Advice on using libfsm for high-performance pattern matching

libfsm compiles regular expressions to deterministic finite state machines (FSMs) and generates executable code. FSM-based matching runs in linear time O(n) with no backtracking.

Regex engines like PCRE use backtracking to explore multiple possible match paths at runtime. This means the same pattern can have different execution costs depending on the input.

libfsm instead resolves all match decisions at compile time by constructing a Deterministic Finite Automaton (DFA). At runtime, matching is a single linear pass over the input with no alternative paths to explore.

As a result, libfsm avoids input-dependent slowdowns and is not susceptible to regular expression–based denial-of-service (ReDoS) attacks.

libfsm is not a drop-in replacement for traditional regex engines.
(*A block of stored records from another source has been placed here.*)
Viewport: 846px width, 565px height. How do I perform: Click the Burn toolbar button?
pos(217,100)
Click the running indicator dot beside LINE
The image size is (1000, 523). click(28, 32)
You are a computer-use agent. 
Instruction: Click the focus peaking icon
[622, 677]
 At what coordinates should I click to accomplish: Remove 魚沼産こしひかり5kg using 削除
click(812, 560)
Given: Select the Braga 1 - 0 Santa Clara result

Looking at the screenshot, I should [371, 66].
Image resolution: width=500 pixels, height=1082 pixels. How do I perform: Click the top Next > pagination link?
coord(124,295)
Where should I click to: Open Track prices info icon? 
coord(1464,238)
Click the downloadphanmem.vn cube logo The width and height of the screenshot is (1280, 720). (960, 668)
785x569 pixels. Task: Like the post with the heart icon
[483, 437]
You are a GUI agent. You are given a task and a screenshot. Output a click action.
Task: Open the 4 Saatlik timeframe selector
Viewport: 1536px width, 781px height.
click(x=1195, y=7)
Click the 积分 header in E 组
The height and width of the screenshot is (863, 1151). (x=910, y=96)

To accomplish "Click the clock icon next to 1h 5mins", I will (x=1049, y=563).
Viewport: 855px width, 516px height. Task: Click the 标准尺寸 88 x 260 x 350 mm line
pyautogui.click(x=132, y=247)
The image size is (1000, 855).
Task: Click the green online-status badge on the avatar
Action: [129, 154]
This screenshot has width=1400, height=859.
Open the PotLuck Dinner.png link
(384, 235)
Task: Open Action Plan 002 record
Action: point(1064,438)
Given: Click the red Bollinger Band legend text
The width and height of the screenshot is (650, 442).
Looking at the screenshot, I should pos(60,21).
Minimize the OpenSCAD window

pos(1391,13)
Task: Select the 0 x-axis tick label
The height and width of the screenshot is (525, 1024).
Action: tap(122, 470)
It only supports patterns that can be compiled to FSMs.

Topics

What libfsm Cannot Do
Quick Start
Supported Code Generation Targets
Workflow Overview
Writing Effective libfsm Patterns
Byte Search Optimization
Troubleshooting
Pattern Matches Empty String Unintentionally

What libfsm Cannot Do

These PCRE features will not compile:

Word boundaries (\b)
Non-greedy quantifiers (*?, +?, ??)
Group capture (coming soon!) and backreferences
Lookahead/lookbehind assertions ((?=, (?!, (?<=, (?<!)
Conditional expressions ((?(condition)then|else))
Recursion and subroutines ((?R), (?1))

Quick Start

Generate a matcher from a regex:

# Generate a Go matcher
re -p -r pcre -l go -k str 'user\d+' > user_detector.go

This produces a standalone matcher function.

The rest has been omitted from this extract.